Written instruction. Extract each line of the material below that contains the string "pixels", copying every such line in full.

Rows.
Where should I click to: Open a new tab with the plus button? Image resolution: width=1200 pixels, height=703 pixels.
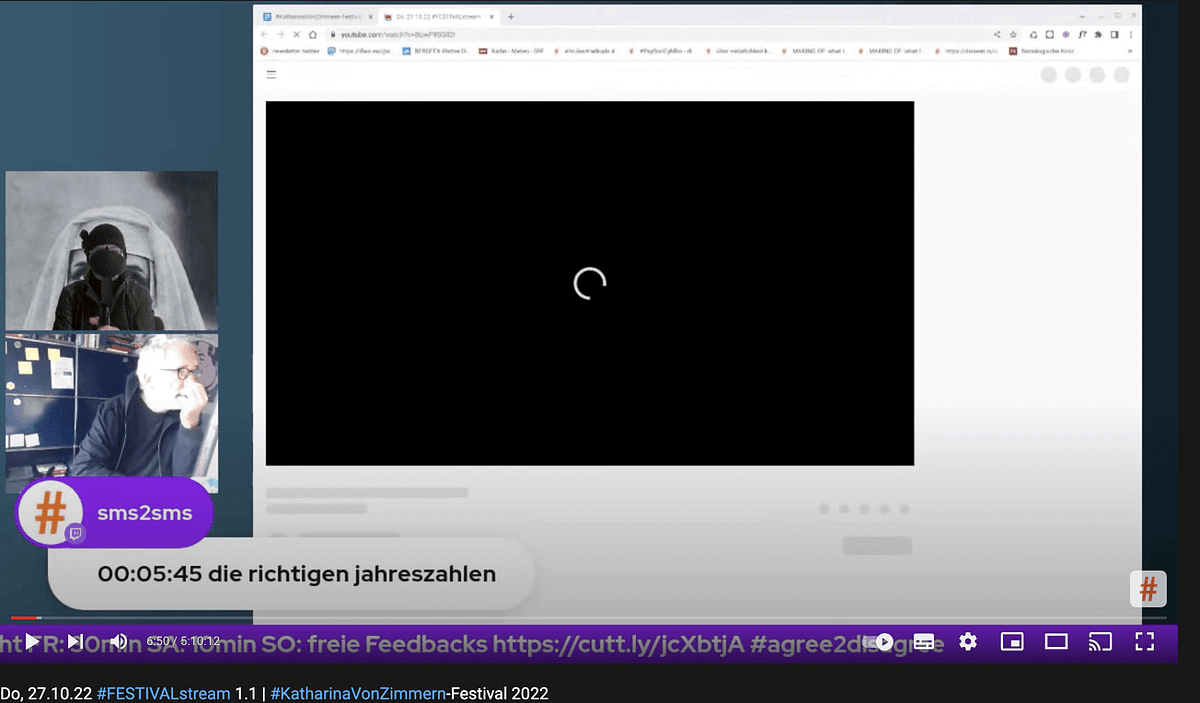pyautogui.click(x=511, y=17)
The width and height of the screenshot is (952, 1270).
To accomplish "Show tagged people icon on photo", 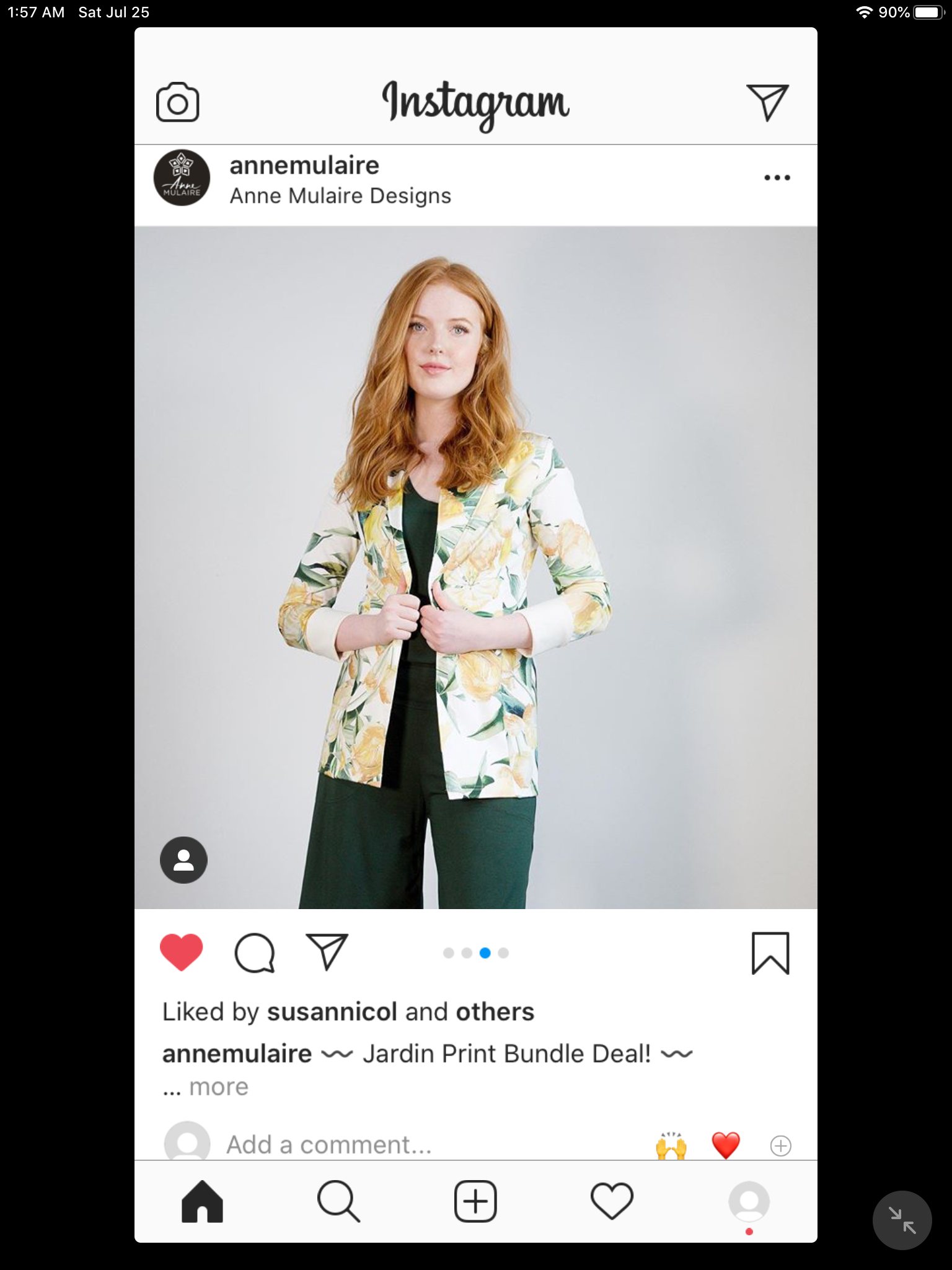I will 183,859.
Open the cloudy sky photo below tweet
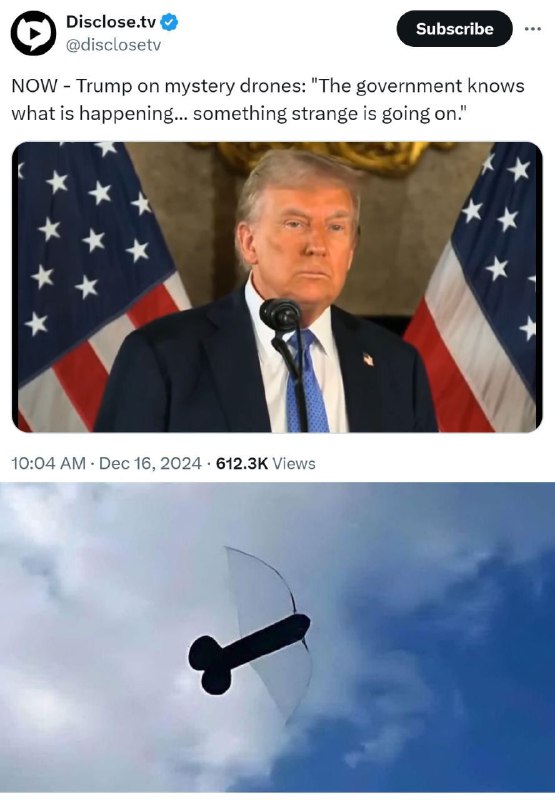The width and height of the screenshot is (555, 800). (x=278, y=638)
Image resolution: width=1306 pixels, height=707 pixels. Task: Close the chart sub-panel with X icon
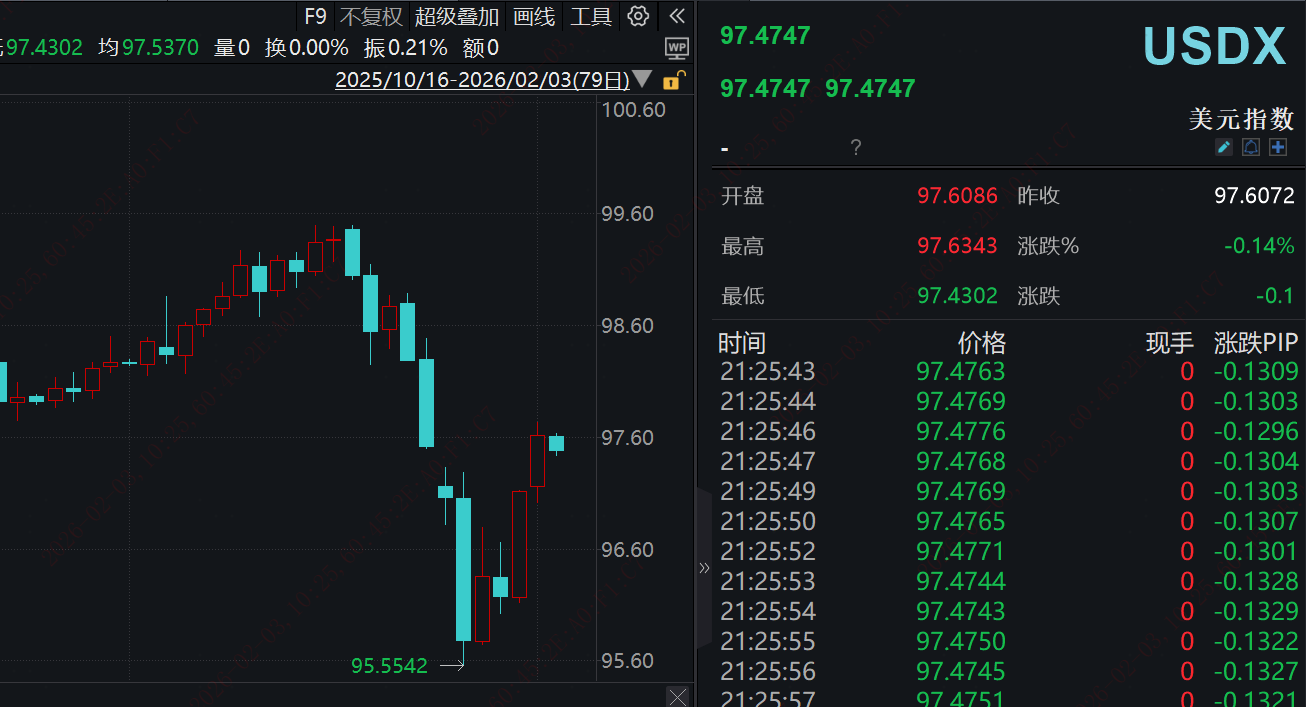click(677, 696)
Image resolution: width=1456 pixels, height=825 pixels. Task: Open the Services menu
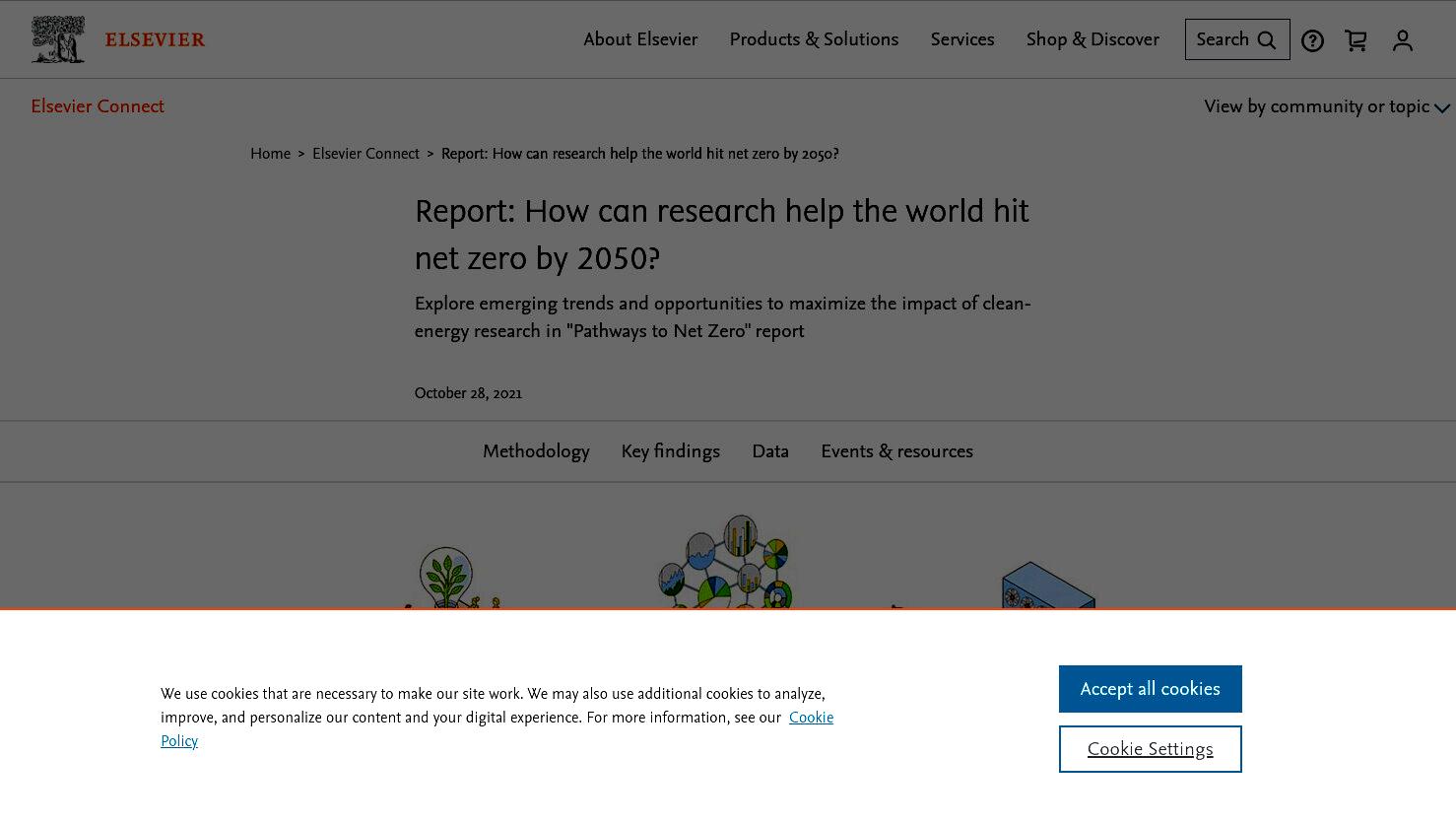962,39
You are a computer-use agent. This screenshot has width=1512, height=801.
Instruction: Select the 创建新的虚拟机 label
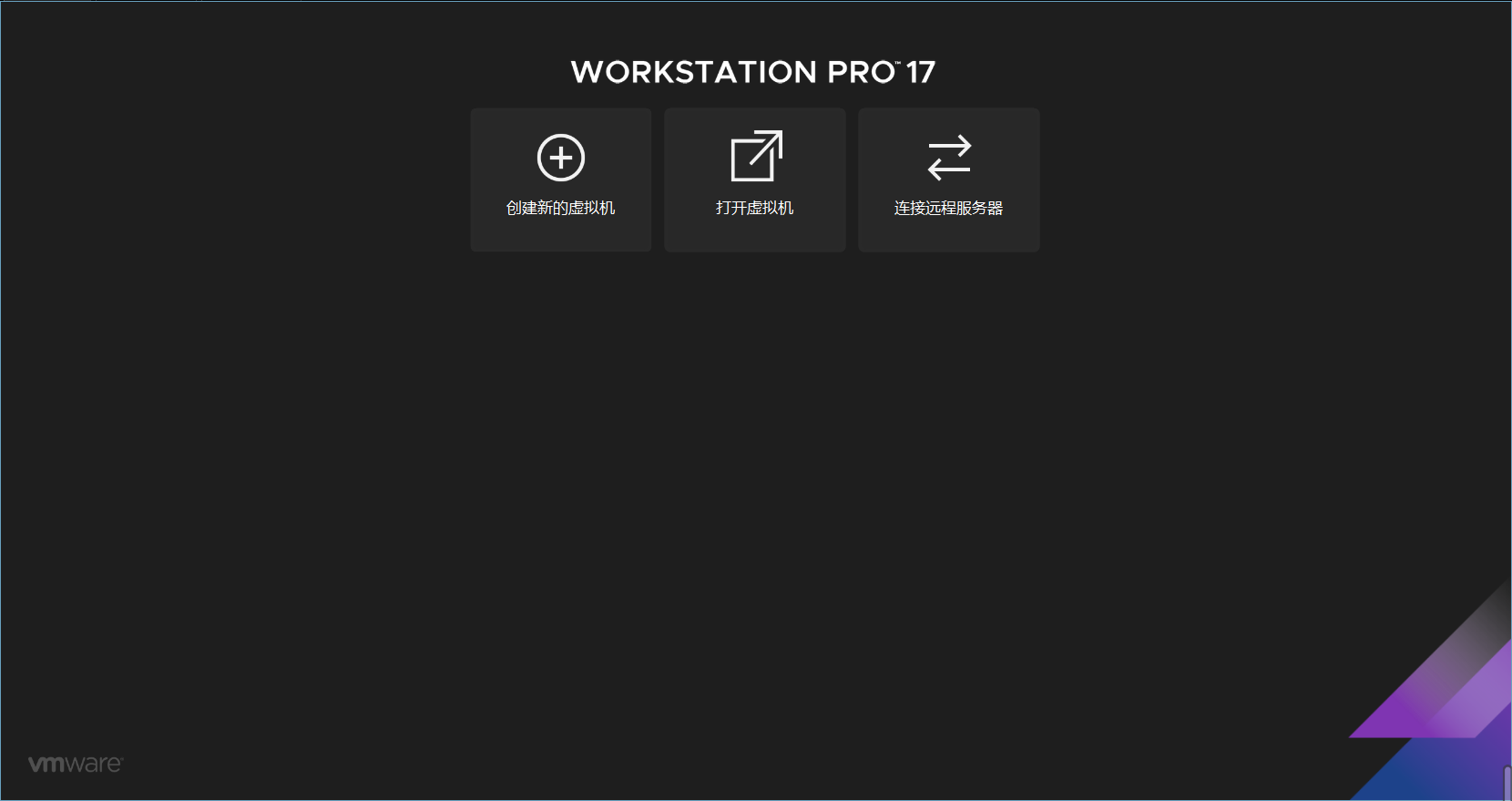(x=561, y=208)
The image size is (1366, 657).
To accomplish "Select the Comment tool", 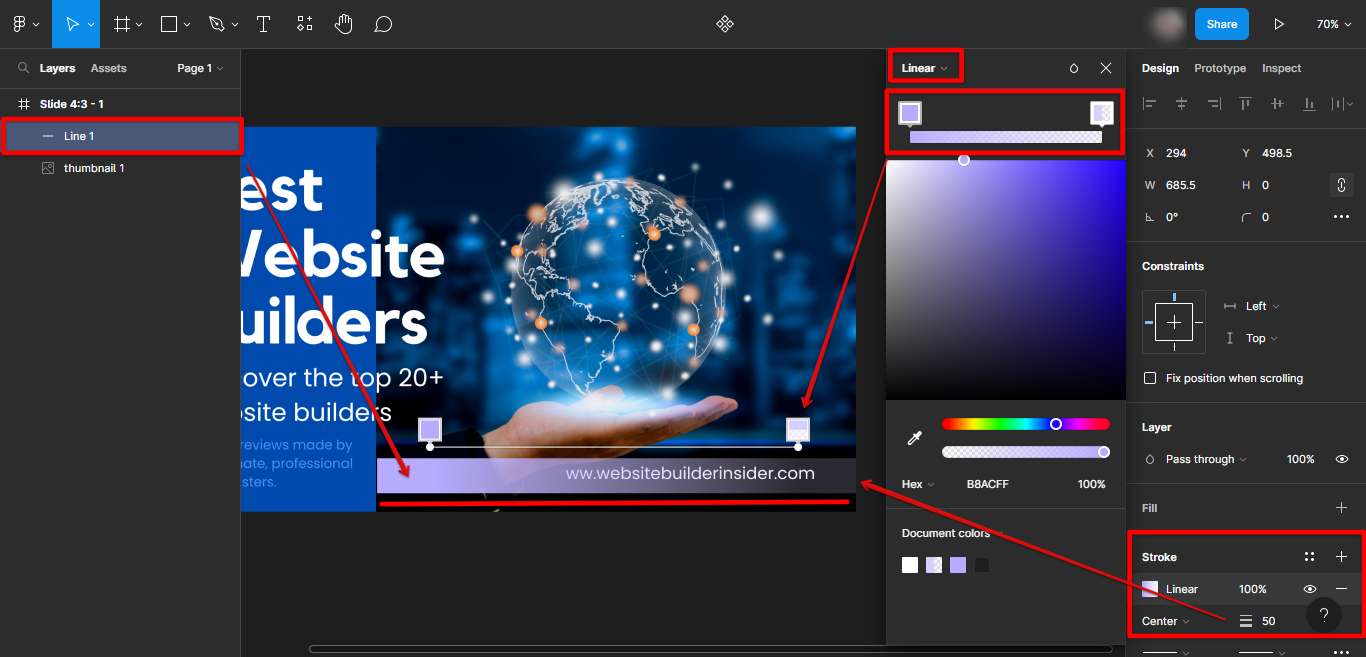I will click(382, 24).
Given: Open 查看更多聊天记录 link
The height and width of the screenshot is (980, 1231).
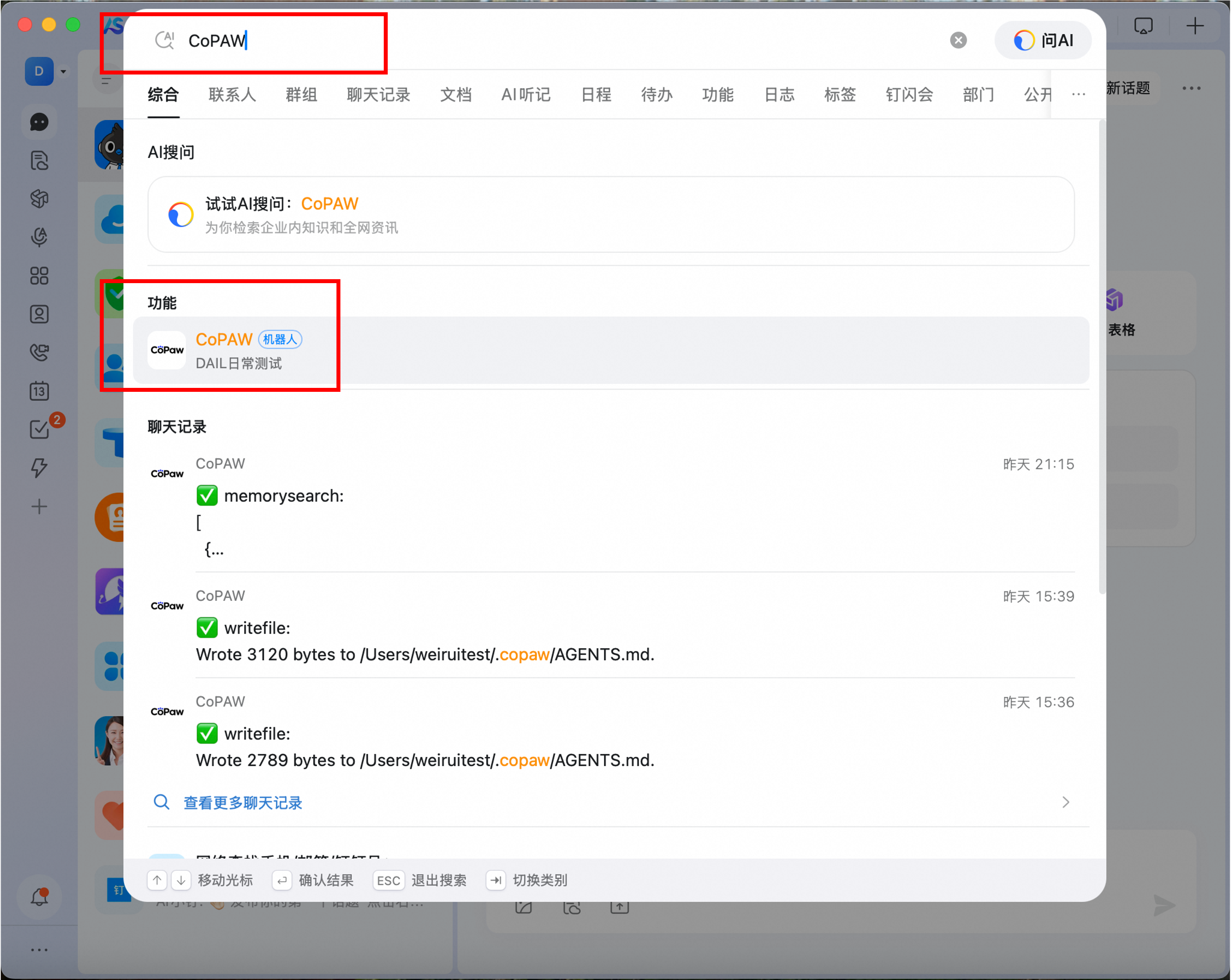Looking at the screenshot, I should [x=243, y=802].
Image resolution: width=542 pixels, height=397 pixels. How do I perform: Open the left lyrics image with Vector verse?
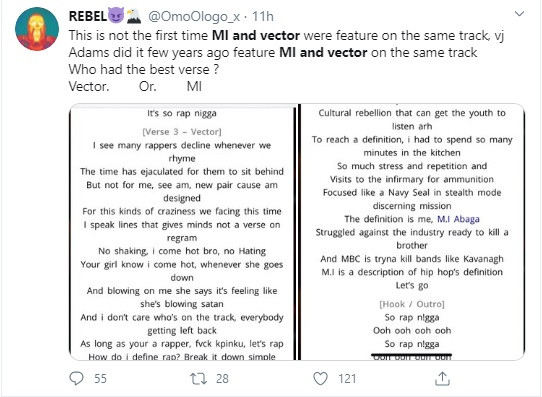click(x=183, y=232)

Worked answer.
Where should I click to: Open a new tab with the plus button? Image resolution: width=1200 pixels, height=703 pixels.
Image resolution: width=1306 pixels, height=707 pixels. Task: Close the chart sub-panel with X icon
Image resolution: width=1456 pixels, height=825 pixels. Task: Open the Services menu
Image resolution: width=542 pixels, height=397 pixels. How do I perform: Open the left lyrics image with Vector verse?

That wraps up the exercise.